* [DATA FOR PROCESSING]:
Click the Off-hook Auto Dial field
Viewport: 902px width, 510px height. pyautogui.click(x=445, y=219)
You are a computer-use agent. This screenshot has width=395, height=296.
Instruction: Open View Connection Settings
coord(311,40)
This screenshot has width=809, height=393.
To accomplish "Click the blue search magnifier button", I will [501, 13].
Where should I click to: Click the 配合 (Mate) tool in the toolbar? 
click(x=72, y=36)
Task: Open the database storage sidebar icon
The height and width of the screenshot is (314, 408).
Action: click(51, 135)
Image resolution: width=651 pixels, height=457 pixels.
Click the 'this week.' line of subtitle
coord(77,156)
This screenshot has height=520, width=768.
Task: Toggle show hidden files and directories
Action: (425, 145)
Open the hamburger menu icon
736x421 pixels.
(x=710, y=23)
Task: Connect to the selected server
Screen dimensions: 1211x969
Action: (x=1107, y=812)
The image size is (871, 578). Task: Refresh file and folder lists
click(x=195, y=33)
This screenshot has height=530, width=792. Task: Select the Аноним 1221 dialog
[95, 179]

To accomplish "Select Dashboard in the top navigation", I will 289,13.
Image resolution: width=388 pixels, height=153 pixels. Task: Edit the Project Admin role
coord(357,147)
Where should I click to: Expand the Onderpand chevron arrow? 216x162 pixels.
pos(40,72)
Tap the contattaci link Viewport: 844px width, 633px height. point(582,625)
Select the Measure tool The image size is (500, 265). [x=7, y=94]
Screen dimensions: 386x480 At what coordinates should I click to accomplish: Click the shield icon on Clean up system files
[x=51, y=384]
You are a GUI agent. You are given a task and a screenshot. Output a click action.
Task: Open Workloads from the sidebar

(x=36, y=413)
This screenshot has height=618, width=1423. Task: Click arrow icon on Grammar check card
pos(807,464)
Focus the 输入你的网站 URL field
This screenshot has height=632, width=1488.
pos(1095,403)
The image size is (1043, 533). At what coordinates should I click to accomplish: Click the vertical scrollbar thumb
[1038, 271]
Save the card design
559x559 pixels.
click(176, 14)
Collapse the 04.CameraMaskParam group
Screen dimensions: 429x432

* [TASK TO CARRY OUT]: Give back all of the entries above, unchanged in every word.

* [SOLUTION TO THIS TASK]:
Click the Off-hook Auto Dial field
Viewport: 902px width, 510px height. pyautogui.click(x=445, y=219)
You are a computer-use agent. This screenshot has width=395, height=296.
Instruction: Open View Connection Settings
coord(311,40)
This screenshot has width=809, height=393.
To accomplish "Click the blue search magnifier button", I will [501, 13].
Where should I click to: Click the 配合 (Mate) tool in the toolbar? 
click(x=72, y=36)
Task: Open the database storage sidebar icon
The height and width of the screenshot is (314, 408).
Action: click(51, 135)
Image resolution: width=651 pixels, height=457 pixels.
Click the 'this week.' line of subtitle
coord(77,156)
This screenshot has height=520, width=768.
Task: Toggle show hidden files and directories
Action: (425, 145)
Open the hamburger menu icon
736x421 pixels.
(x=710, y=23)
Task: Connect to the selected server
Screen dimensions: 1211x969
Action: (x=1107, y=812)
The image size is (871, 578). Task: Refresh file and folder lists
click(x=195, y=33)
This screenshot has height=530, width=792. Task: Select the Аноним 1221 dialog
[95, 179]

To accomplish "Select Dashboard in the top navigation", I will 289,13.
Image resolution: width=388 pixels, height=153 pixels. Task: Edit the Project Admin role
coord(357,147)
Where should I click to: Expand the Onderpand chevron arrow? 216x162 pixels.
pos(40,72)
Tap the contattaci link Viewport: 844px width, 633px height. point(582,625)
Select the Measure tool The image size is (500, 265). [x=7, y=94]
Screen dimensions: 386x480 At what coordinates should I click to accomplish: Click the shield icon on Clean up system files
[x=51, y=384]
You are a GUI agent. You are given a task and a screenshot. Output a click action.
Task: Open Workloads from the sidebar

(x=36, y=413)
This screenshot has height=618, width=1423. Task: Click arrow icon on Grammar check card
pos(807,464)
Focus the 输入你的网站 URL field
This screenshot has height=632, width=1488.
pos(1095,403)
The image size is (1043, 533). At what coordinates should I click to accomplish: Click the vertical scrollbar thumb
[1038, 271]
Save the card design
559x559 pixels.
click(176, 14)
Collapse the 04.CameraMaskParam group
Screen dimensions: 429x432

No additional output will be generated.